He wasn’t alone: beside him, hips swinging slightly off-beat to the pop song playing through his headphones, a man was stirring a pot of sauce. Castiel watched him for a moment out of the corner of his eye, before reaching out and pulling a large zucchini towards him across the counter. The chopping board was already laid out. Cas picked up his kitchen knife and began to slice.

Notes:

this fic has been translated into Russian by the lovely Girl with Violets. read it here!

Work Text:

In a bunker under the ground in Kansas, USA, there was an angel cooking dinner.

He wasn’t alone: beside him, hips swinging slightly off-beat to the pop song playing through his headphones, a man was stirring a pot of sauce. Castiel watched him for a moment out of the corner of his eye, before reaching out and pulling a large zucchini towards himself across the counter. The chopping board was already laid out. Cas picked up his kitchen knife and began to slice.

The zucchini split easily under the sharpness of the blade, forming thin rings of light flesh surrounded by dark skin. As he chopped, chopped, chopped, Cas unconsciously matched the rhythm of the bass beating in Dean’s ears, audible across the short distance between them. He finished one zucchini, and reached for a second. Beside him, Dean glanced over at his handiwork and made a face.

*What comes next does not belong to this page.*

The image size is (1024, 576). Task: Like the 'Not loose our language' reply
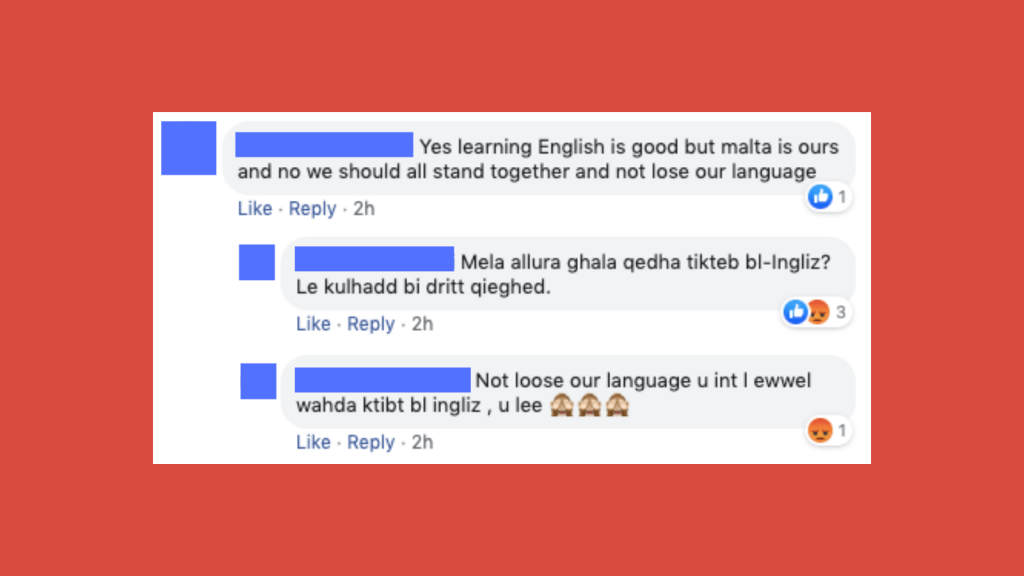coord(313,442)
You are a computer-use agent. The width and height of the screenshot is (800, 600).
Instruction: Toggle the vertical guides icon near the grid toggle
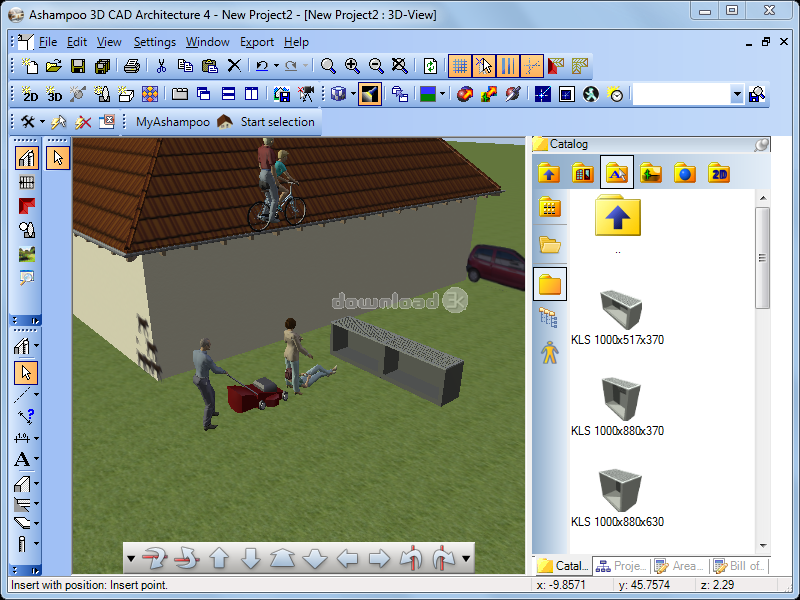point(507,66)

Cas half-smiled at Dean’s obvious distaste; he shared it, though for quite a different reason, he suspected. Looking down at the green vegetable, Cas gave it a scowl of his own. He disliked green.

Green was the colour of waiting.

That wouldn’t make much sense to Dean, Cas knew. Human thoughts were all synapse and staccato words. Each emotion was a strange mixture of physical sensation and half-formed sentences, incoherent, one-dimensional. Cas might have been in a human vessel, but he still thought as an angel: in wavelengths, short and long, from quiet gamma to blaring, bleeding-ear radio. And in the middle, the visible spectrum. Colour.

When Cas thought about Dean, he thought about waiting. And he thought about it in shades of green.

Green was the centre of the spectrum; the average, the enduring, the baseline. The closed-up bud, waiting to bloom. The bottle-glass wave, not yet edged in froth and broken. Green was not loud, or powerful, or terrible. Green was simply – green. The colour of waiting.

For humans, waiting was normal, of course. A human spent most of eternity in utter stillness, either as-yet unmade or in the process of being unmade once more; dust you are, and to dust you shall return. They had a tiny window of activity – and even that was mostly spent standing still, letting the world bounce sights and sounds and smells through their frail, decomposing bodies. Humans were the audience of the universe. For such creatures, waiting was no hardship; it was a way of being.

But Castiel had ricocheted off stars, had destroyed worlds, had vibrated through the thinnest spread of atoms at the outside of space. He’d been a messenger, humming light and sound into darkened, silent places. He’d been a warrior, unmaking his enemies’ very essence with a note that split their elements asunder. He had been pure action, untainted causation, savage intent with no concept of wait, pause, stop. For a wavelength, there is no standing still. To wait is to collapse out of existence.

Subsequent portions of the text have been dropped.